Со стороны головы - темный проём окна.
Никого.
Впрочем, где-то, сквозь мутный туман, заставляя резонировать Царь-колокол в моей голове, кто-то продолжал вопить человеческим голосом:
– Мама, мама! Ружеро очнулся!
Из всего этого я понял только "мама". Мне, конечно, никто не обещал, что я по-прежнему останусь русским, хотя на самом деле я украинец, а дед по отцовской линии был выкрест, но как-то я даже и не подумал, что, в сравнении с прочими народами, нас не так уж много. Тем более если брать с начала времён. А, стало быть, шансов влететь в умирающего русака, или любого другого славянина, чтобы хоть язык как-то понимать, изначально было с гулькин нос. В общем, по наивности мне и в голову не приходило, что могу и в Китае оказаться. И вот на тебе. Что делать? Ни черта ведь не понимаю. Вроде по звучанию на итальянский похоже. Ну, хоть не китайский. Против китайцев, кстати, я ничего не имею, особенно если оказаться в теле императора, а не крестьянина, но язык я вряд ли осилю.
Со стороны ног - полуоткрытая дверь, через которую и проникал неяркий свет. Оттуда же продолжали доноситься голоса: возбужденный девчачий голосок' и недовольное ворчание пожилой женщины:
– Очнулся бездельник' вот ведь какое счастье, что этот дармоед не отдал свою никчемную душу Богу... Видно, и даже Создателю, святый Иисус, она не нужна...
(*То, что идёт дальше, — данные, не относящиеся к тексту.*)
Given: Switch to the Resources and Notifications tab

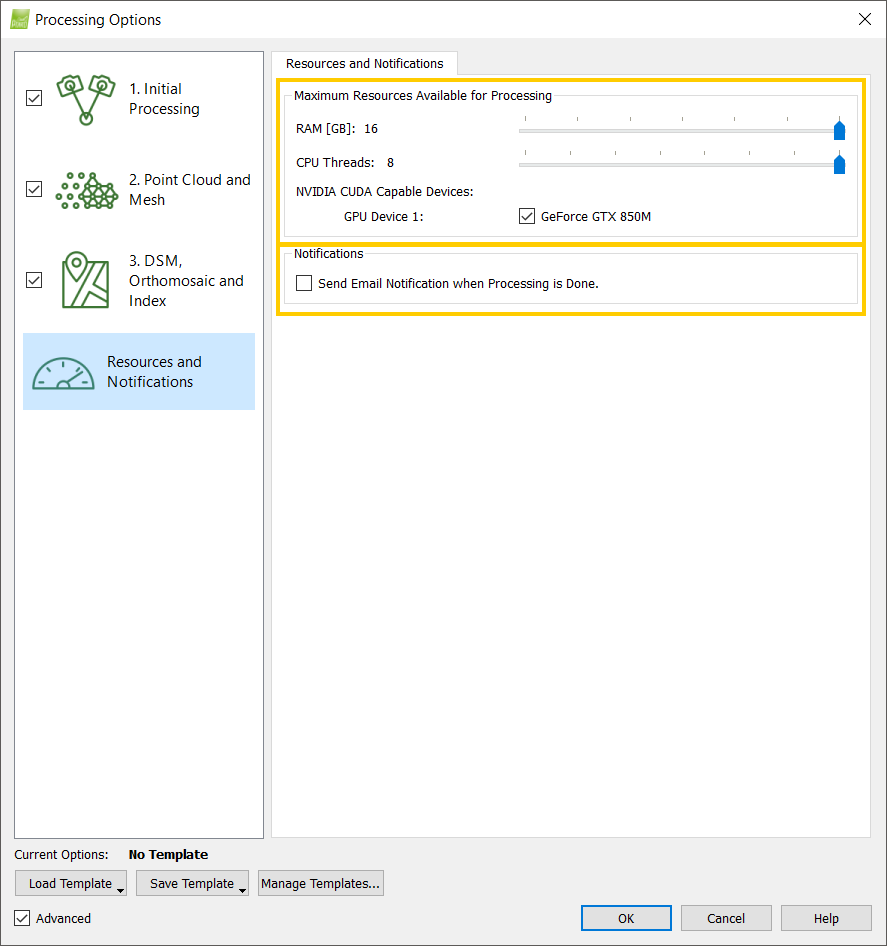Looking at the screenshot, I should pyautogui.click(x=364, y=63).
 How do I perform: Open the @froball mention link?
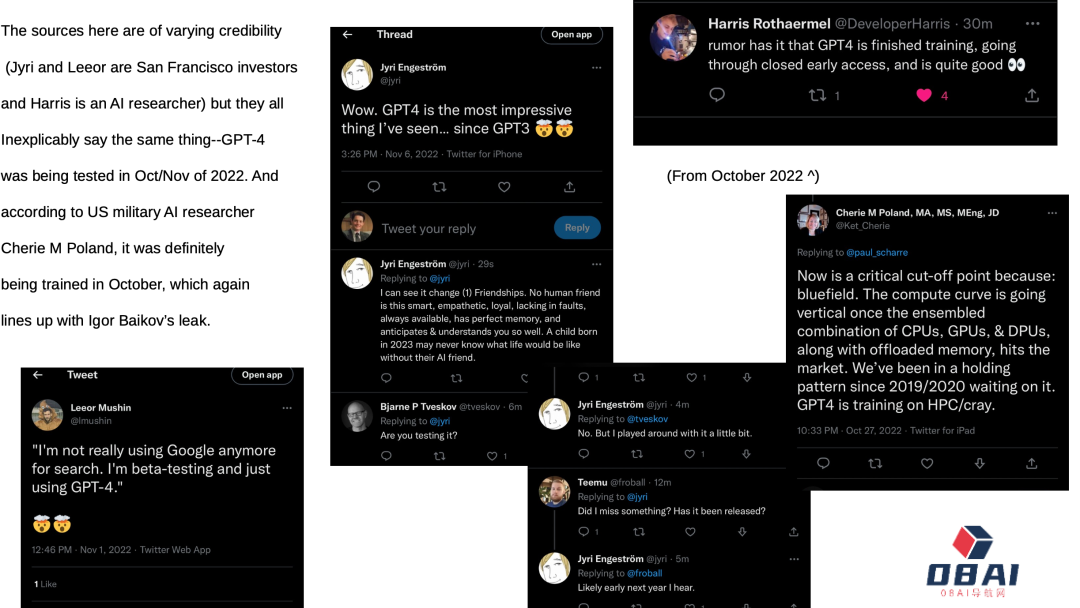point(644,573)
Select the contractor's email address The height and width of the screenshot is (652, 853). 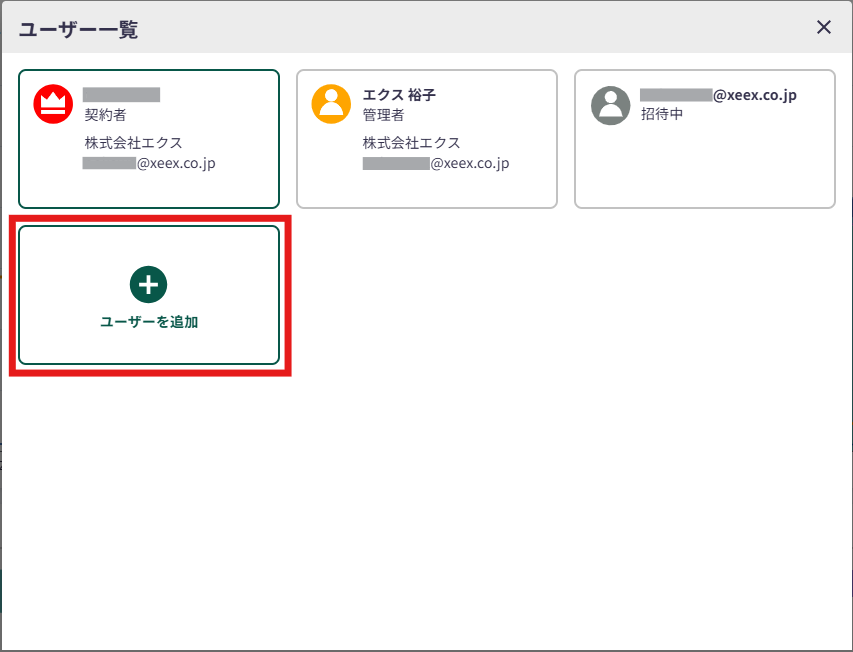click(x=149, y=163)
Иезус тоже понятно. Стал быть таки Италия или Испания. Надеюсь, уже цивилизованные времена, а то как бы на инквизицию не нарваться. Тут явно не современность.
Дабы осмотреть себя, я правой рукой откинул тряпку, наверняка считавшуюся одеялом, и невольно присвистнул: тельце принадлежало пацану лет 10 - 11-ти. Потом присвистнул опять, но уже от запоздалого ужаса, что вариант с умирающей старушкой или, скажем, роженицей, тоже был более чем вероятен. Решив даже не пытаться представить себя рожающим, я продолжил осмотр. Да уж. Пацан явно не от чумы, тьфу-тьфу-тьфу, загнулся. Покалечился чем-то. Голова, грудная клетка, и левая рука обильно перевязаны и вот они-то и пахнут этим едким чем-то. Мазями какими-то. Левой стороне не повезло. Даже глаз левый не видит. Как-бы одноглазым не остаться. А, впрочем, все равно лучше, чем рак поджелудочной. Только бы выжить. Накрывшись, я откинулся на маленькую, жёсткую подушку. Слабость была жуткая и в сон тянуло, но спать было нельзя. Лила предупреждала. Новоприбывший в мир разум должен быть активен. Присутствовать в мире. Заявлять, так сказать, свои права. Мозг должен работать на выздоровление, а не расслабляться. Вот только как это делать - неясно. Ну, буду хотя бы просто бодрствовать.